Com Bergoglio, há um salto no papado.Os comentadores tiveram dificuldade em colocar Francisco no panorama católico. Existe por vezes um incómodo generalizado, bastante irracional, face a uma figura que se afasta da continuidade na gestão do poder político dos Papas, especialmente nos aspectos externos e protocolares. Mesmo os seus antecessores, depois do Vaticano II, avançaram nessa direcção, embora a um ritmo diferente. É uma tensão antiga, tanto que Bernardo de Claraval criticou Eugénio III, Papa em 1145: "parece que você não sucedeu a Pedro, mas a Constantino". Para o teólogo conciliar, Padre Chenu, o "fim da era Constantina" tinha vindo com uma Igreja missionária, amiga dos pobres, na qual «vive o Evangelho mais do que a lei ou a filosofia.

Francisco, com toda a simplicidade, apresenta-se como sacerdote e bispo. Ele é marcado pela história argentina e pela formação jesuíta. Ele foi o protagonista do documento de Aparecida, com o qual os bispos latino-americanos relançaram a Igreja no Continente. Especialmente marcante é o evangelismo que vibra nele, com o apelo à conversão, imbuído da Escritura. Quem o escuta, percebe um Evangelho vivo, mais do que ideologia ou visão do mundo.

Isto cria obviamente simpatias e antipatias. Constante é a insistência nos pobres: a Igreja dos Pobres do Vaticano II vivida em contacto com os feridos da vida, mas também combinando a mística do pobre (evangélica) e o compromisso social com uma vibração muito diferente da prática institucional das grandes organizações católicas de assistência. Migrantes e refugiados, a que o Papa se refere frequentemente, são um tema difícil para os sectores nacional-católicos. A leitura da Exsul Família de Pio XII sobre os migrantes (1952) surpreende-me.Pacelli afirma um claro "direito a um espaço vital" da família migrante: é mais radical do que Francisco, mesmo que numa situação diferente.  Bergoglio, como posição social, coloca-se numa "terceira" postura, estranha às sugestões marxistas, mas crítica ao capitalismo global. Em 1981, o próprio João Paulo II confiou a Andreotti que para a futura Polónia pensava: "nem capitalismo nem marxismo". Para a URSS pós-89, desaconselhava o nivelamento com o capitalismo.

Como é que o Bergoglio olha para a Europa?A este respeito, Ferruccio de Bortoli interrogou-o na primeira entrevista. Não evoco os vários discursos oficiais, mas apenas a última operação de pressão, feita por ele, no tempo do Covid-19 (que culminou no apelo da Páscoa), para uma UE solidária com o Sul, que tem o ponto de força na sua relação com Angela Merkel, sensível ao pensamento do Papa.
No que diz respeito ao governo do primeiro papa global num mundo fragmentado, as fusões e os ajustamentos não criaram uma nova arquitectura de instituições.
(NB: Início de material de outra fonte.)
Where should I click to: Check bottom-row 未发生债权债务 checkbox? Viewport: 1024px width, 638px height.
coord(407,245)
O centralismo romano, lamentado por várias Igrejas locais, moderou-se, mas o governo romano continua a ser um ponto de coesão. O Papa, acessível a muitos, governa num estilo que a alguns lembra em alguma coisa o propósito geral, ao qual imediatamente faz parte a acção da Companhia de Jesus. Na realidade, tal como a sociedade global, a Igreja está a passar por uma transição incerta: as instituições de amanhã não estão já a emergir .
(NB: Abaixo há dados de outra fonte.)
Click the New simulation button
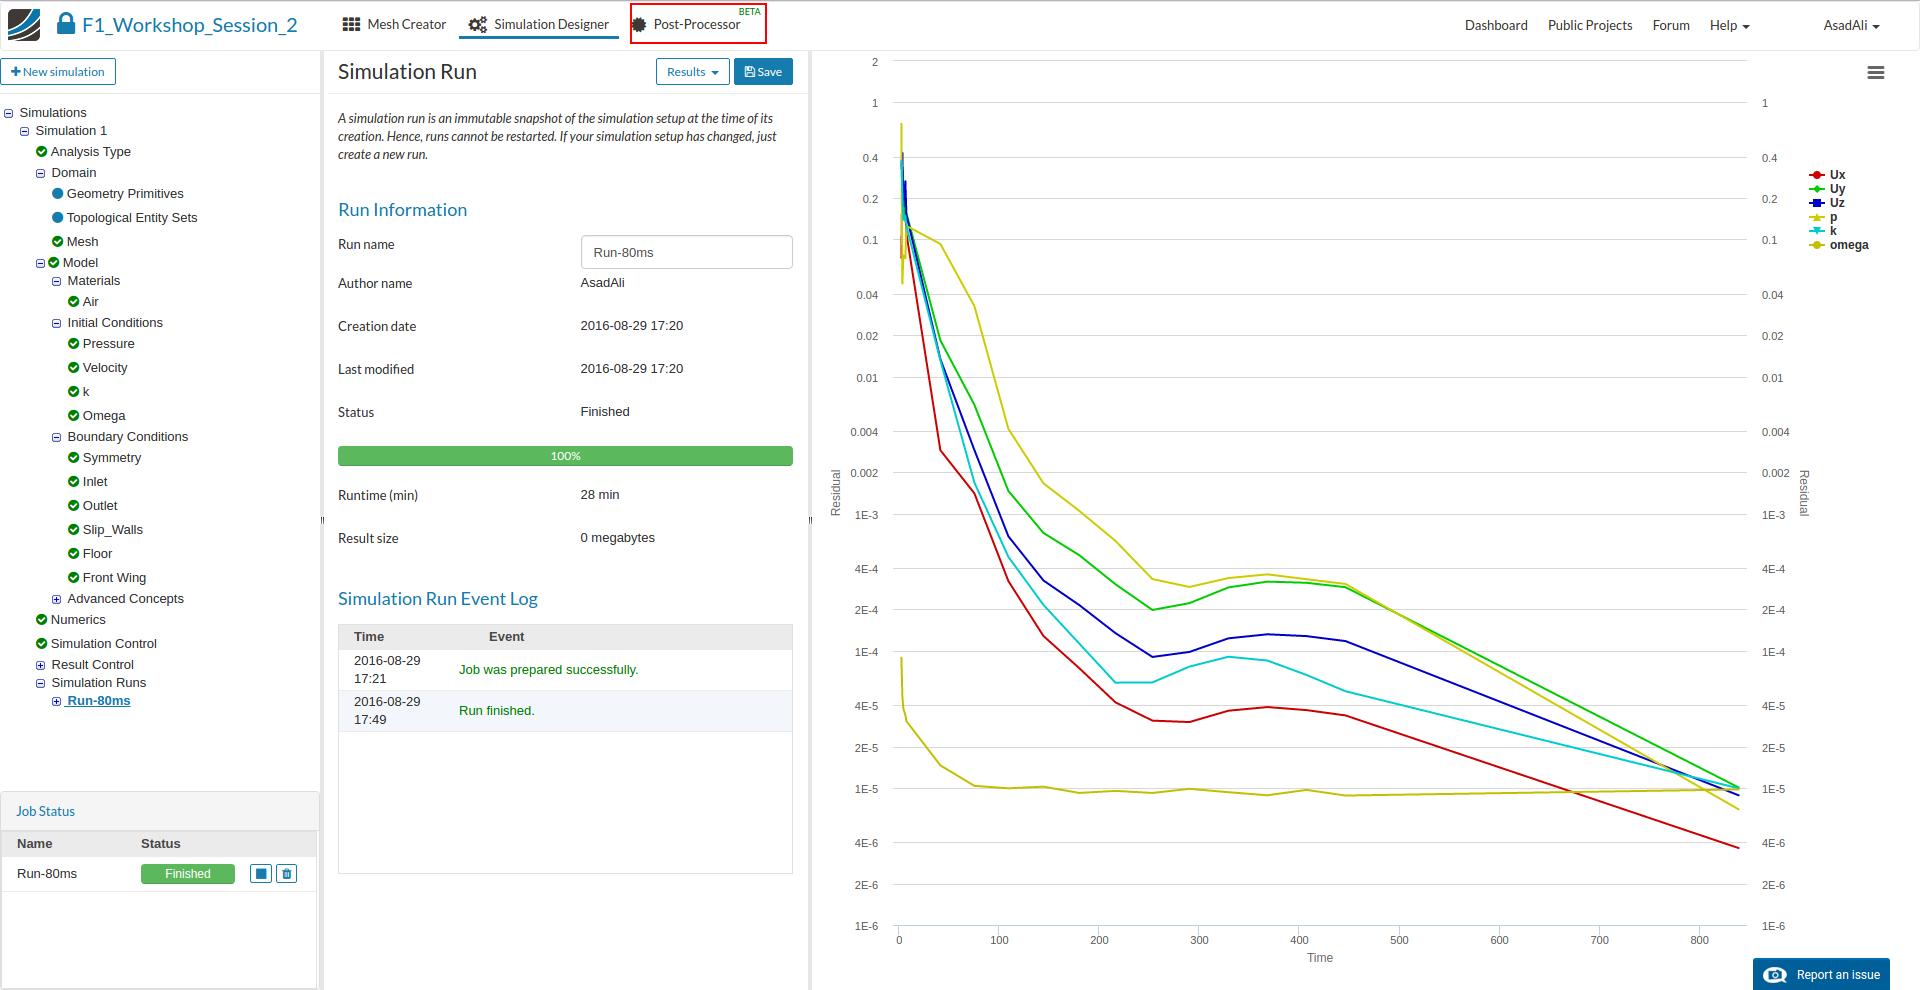This screenshot has height=990, width=1920. point(58,72)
Entretanto, o Papa põe no centro a atitude de se colocar  de forma pessoal e eclesial face ao Evangelho. E, seguindo este caminho, ele se posiciona como um líder mundial e espiritual de autoridade. Uma vez falava-se de alternância entre papas religiosos e papas políticos. Bergoglio, Papa religioso ou político? Esta distinção não se pode manter hoje, como aliás talvez nunca.